• THE TASK:
Transcribe exactly, and only, the lines from the one containing "You are a computer-use" through the end of the entries below, leaving the pictures out.

• DATA RECORDS:

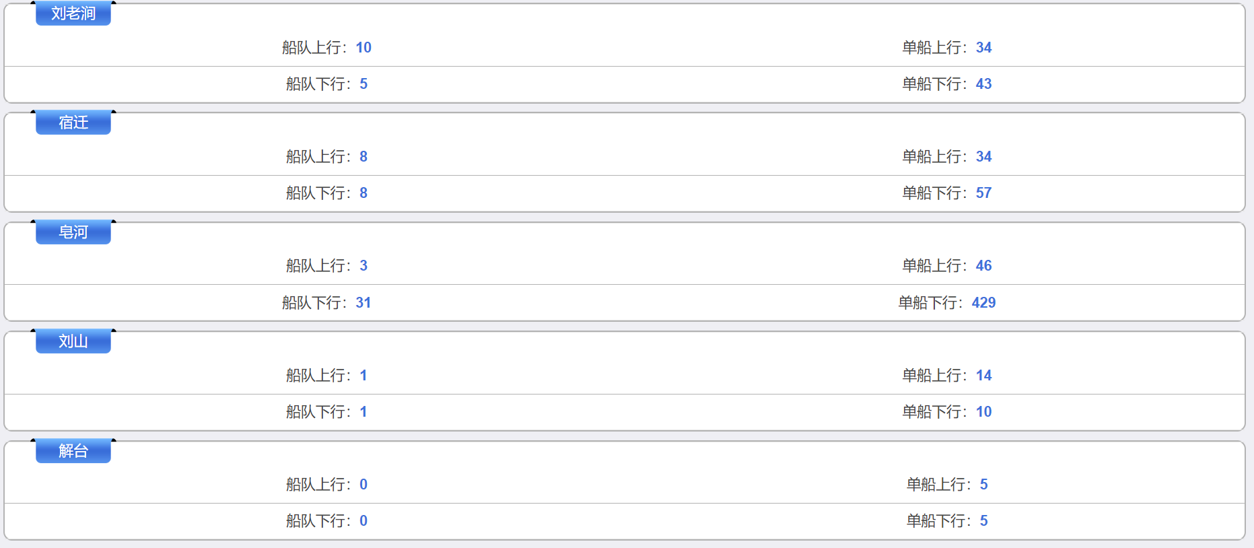Screen dimensions: 1254x548
Task: Click 刘老涧 船队下行 value 5
Action: 363,84
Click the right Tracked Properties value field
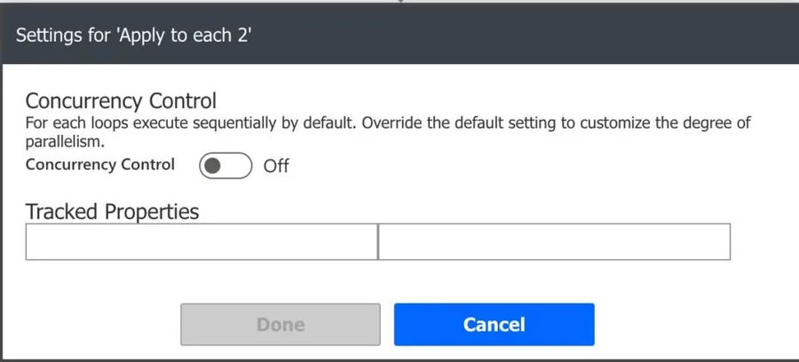Viewport: 799px width, 362px height. (x=554, y=241)
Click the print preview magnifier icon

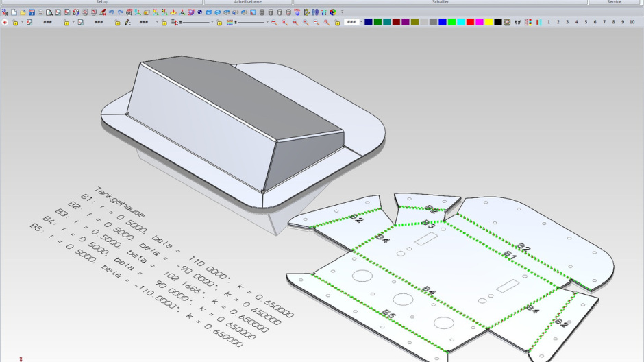coord(49,12)
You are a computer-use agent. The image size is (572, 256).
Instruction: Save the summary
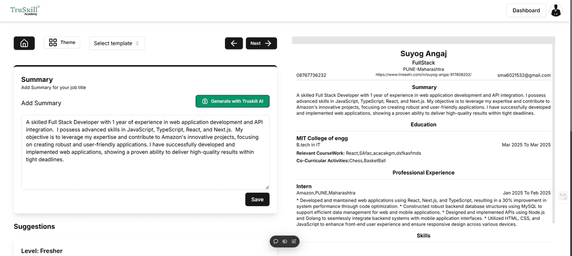257,199
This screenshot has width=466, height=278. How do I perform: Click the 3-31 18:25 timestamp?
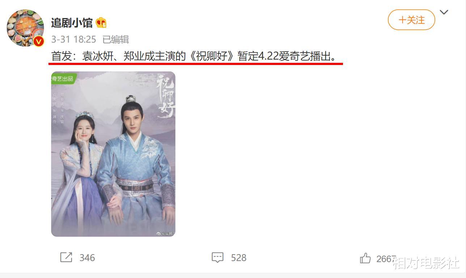[x=73, y=39]
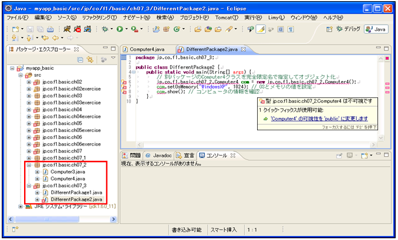Expand the jp.co.f1.basic.ch02 package
Image resolution: width=398 pixels, height=240 pixels.
click(x=29, y=82)
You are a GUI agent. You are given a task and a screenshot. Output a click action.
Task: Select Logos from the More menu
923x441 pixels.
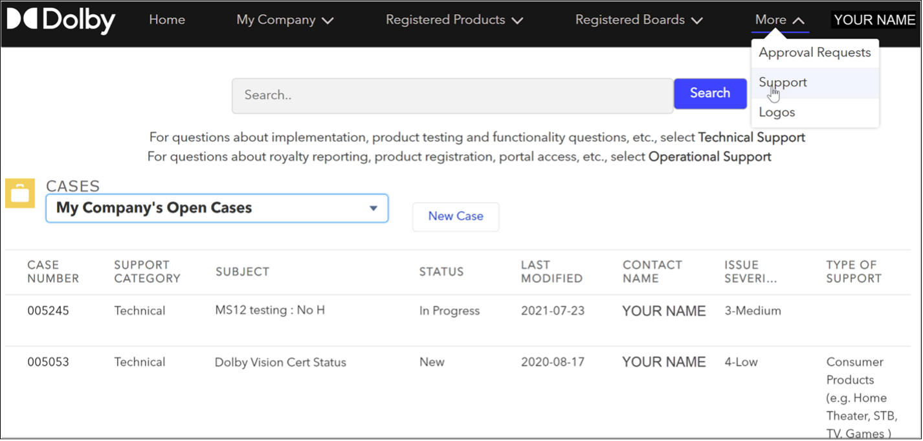pos(777,112)
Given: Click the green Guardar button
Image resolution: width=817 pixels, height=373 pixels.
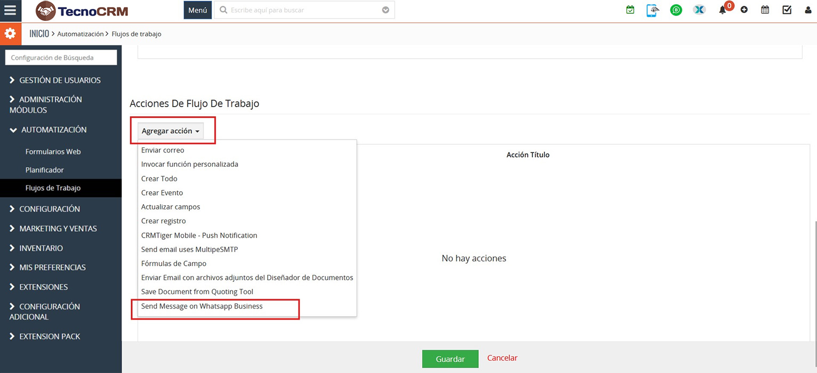Looking at the screenshot, I should pos(450,359).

• RESPONSE AREA:
You are a computer-use agent. The image size is (572, 256).
Instruction: Save the summary
257,199
This screenshot has width=466, height=278. How do I perform: Click the 3-31 18:25 timestamp?
[x=73, y=39]
Expand the jp.co.f1.basic.ch02 package
Image resolution: width=398 pixels, height=240 pixels.
click(x=29, y=82)
You are a GUI agent. You are given a task and a screenshot. Output a click action.
Task: Select Logos from the More menu
923x441 pixels.
pos(777,112)
Given: Click the green Guardar button
Image resolution: width=817 pixels, height=373 pixels.
Looking at the screenshot, I should pos(450,359).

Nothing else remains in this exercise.